Only in the last two or three years, have I come to appreciate that I am the way I am. I do not need to be "fixed" and I don't need to keep trying to change traits that are too often the result of trying to deal with real, severe physical pain. I'm not going to endure pain and pretend I'm not in agony simply because that would help me appear more normal to the world at large.

If I'm in pain and physical distress, I'm not going to force myself to ignore those important warning signs.

How do I know the psychologists, psychiatrists, and counselors were wrong? Because in the end medical doctors discovered I had real physical problems, possibly for years, that had caused traits confused for "acting autistic." I had a dangerously low blood count and needed transfusions. The top epithelial layers of both eyes had torn repeatedly, due to base membrane dystrophy. The pain of eye injuries is so intense many people faint, a doctor informed my wife and me. I had experienced numerous eye tears, maybe as many as three or four dozen. Think about that. I've now had several eye surgeries, including a laser procedure.

And the mental health people? They told me I couldn't focus and read because of autism. I couldn't handle lights in a room because of autism. I was afraid of sleeping (when my eyes often tore) because of autism. Yep, it was all autism. Even when I said, "My eyes hurt. They really do hurt."

I was told autistic children often say the same thing. Okay. Maybe those children have eye problems?

I even had a hernia. In 2011, we discovered I had real nerve damage in a my left foot, from years of a problem that had never been addressed. That one reason I walked "oddly" — not autism. (Being partially paralyzed also affects my gait.)

So, a great many "autistic" things were serious physical conditions. The mental health experts were so biased after reading various diagnoses that they couldn't see the physical complaints were real. The pain was not a symptom of emotional or cognitive issues.

At least EIGHT mental health professionals in two states had tried to address the wrong issues within a decade. And their approach, even if my issues had been related to autism, were simply not the best for an autistic individual. And that's not counting my childhood experiences!

I haven't written about even a fraction of the lousy "therapies" I've seen personally or been asked about by parents. Stunningly bad therapeutic approaches, from at least this one man's autistic perspective.

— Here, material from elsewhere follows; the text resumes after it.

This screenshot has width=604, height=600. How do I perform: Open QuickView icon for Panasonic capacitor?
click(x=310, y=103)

Yes, I'm biased. I think most people would be.

Comments

  1. Things aren't done differently now. Our extremely negative experiences were refreshed by a phone call yesterday but the same agency that harrassed us the first time only 5yrs ago.

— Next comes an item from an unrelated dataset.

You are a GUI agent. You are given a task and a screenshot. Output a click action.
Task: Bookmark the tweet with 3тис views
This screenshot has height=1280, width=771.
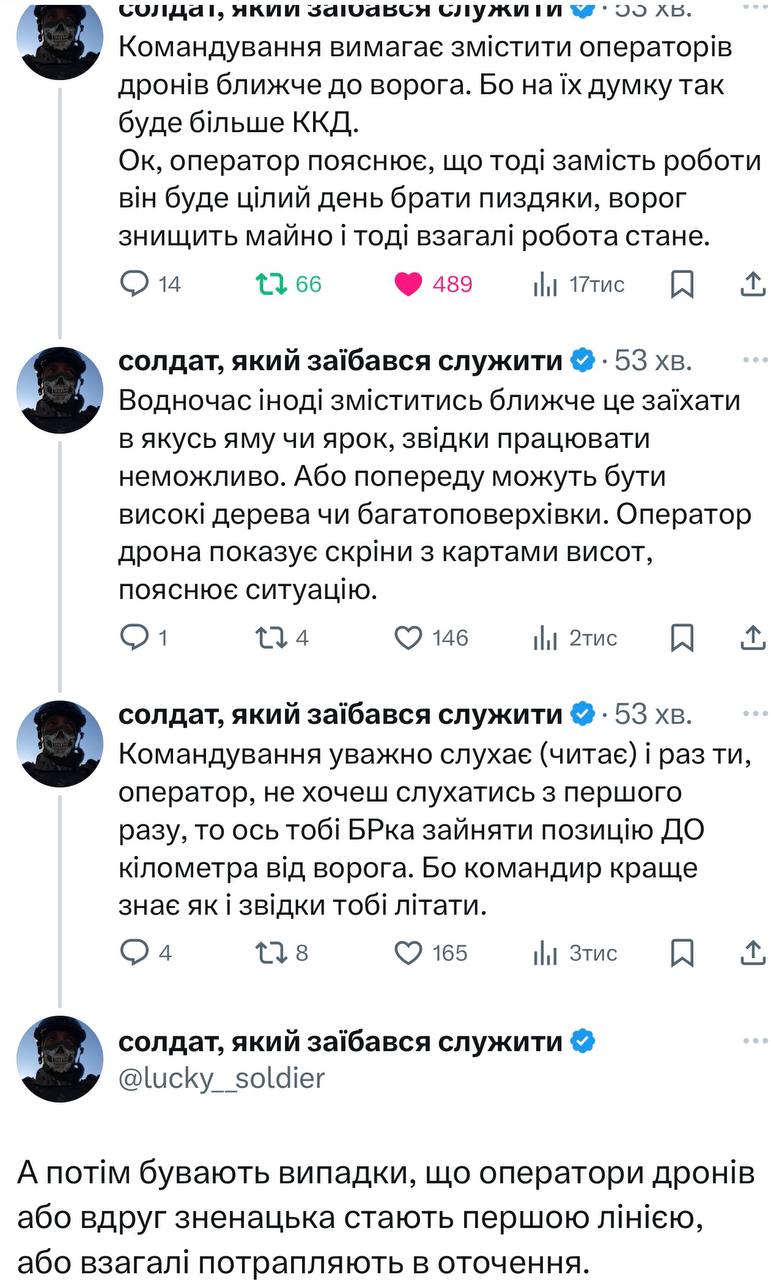pyautogui.click(x=682, y=953)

    They couldn't figure out why I didn't think they walked on water. Couldn't understand why I wouldn't want to have my eldest re-dx'd by them when they wouldn't do it the first time and I had to go over, under and around the system to get it done. "But, it wouldn't be in his public file. It would just be in ours". They want to prove they were right and he isn't autistic. Yet, he has OT, PPM 140, has had public and private speech therapy, is off to social skills camp this summer for a week... Yes, he's doing AMAZING... but we're not done yet. To pay for it it has to go through OHIP. In the last month electronic records have become the norm.

    How stupid to they think I am???

    I have little to no use for "autism specialists" of any kind.

    ReplyDelete
  2. This blog post confirms what I firmly believe: the way we 'treat' autistic spectrum disorders as a society is completely inadequate. Thankfully, you have an articulate voice to expose these inadequacies, but I am left to ponder those individuals classed as 'low-functioning' who do not have the same ability.

    I am going to write a more detailed account of my thoughts on this, especially the mechanics of power placed in the hands of 'care-professionals'.